Material shown

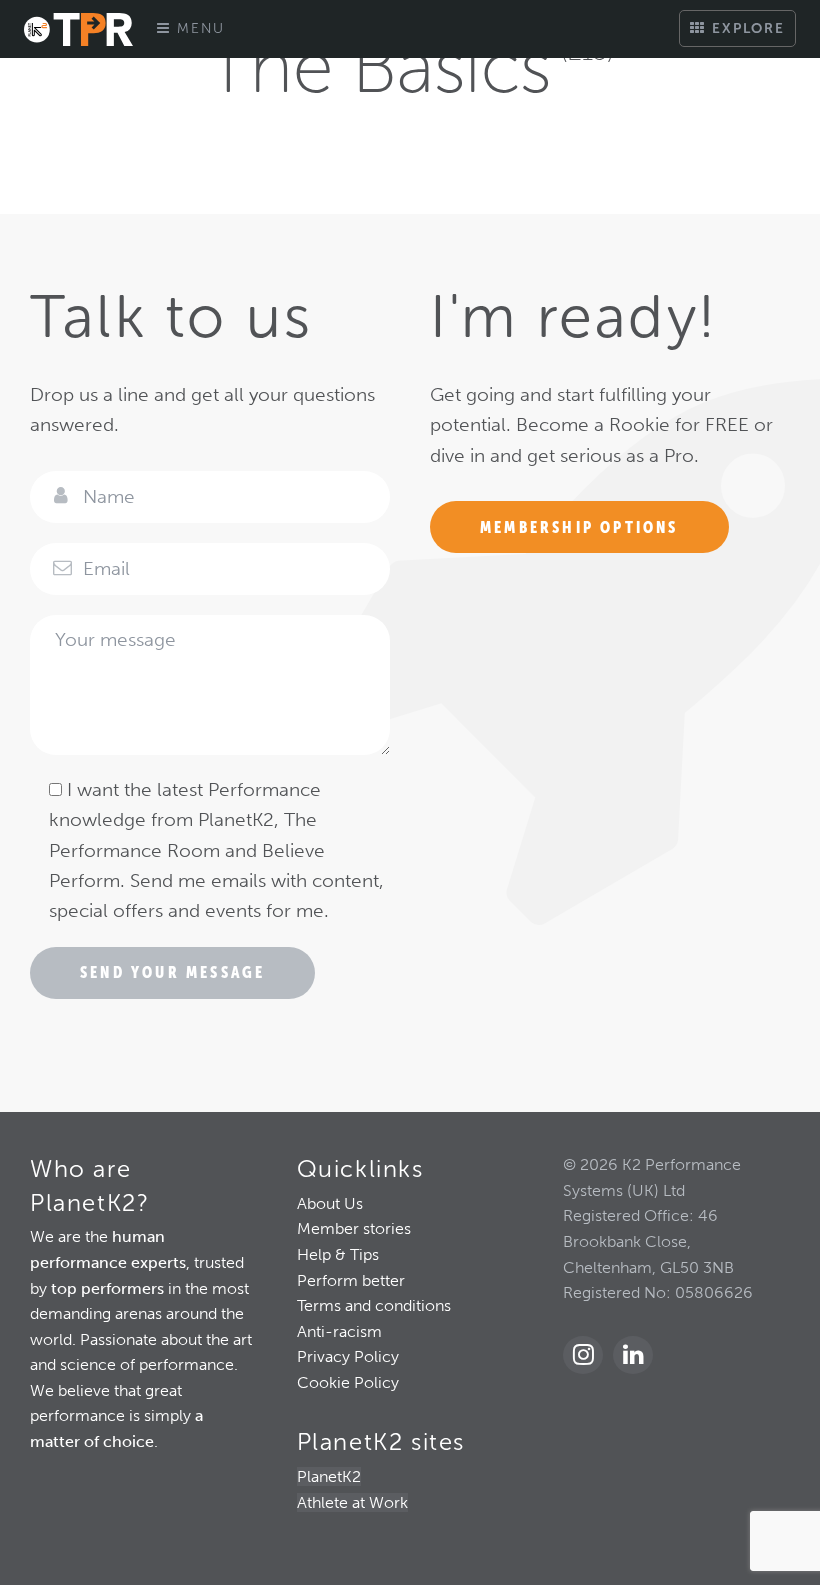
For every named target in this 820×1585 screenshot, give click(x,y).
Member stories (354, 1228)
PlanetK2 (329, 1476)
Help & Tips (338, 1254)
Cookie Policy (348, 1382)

Your task
Without the pictures, give every line of the data again, exactly as written.

Exercise result
For every named target in this 820×1585 screenshot, give click(x,y).
Member stories (354, 1228)
PlanetK2 (329, 1476)
Help & Tips (338, 1254)
Cookie Policy (348, 1382)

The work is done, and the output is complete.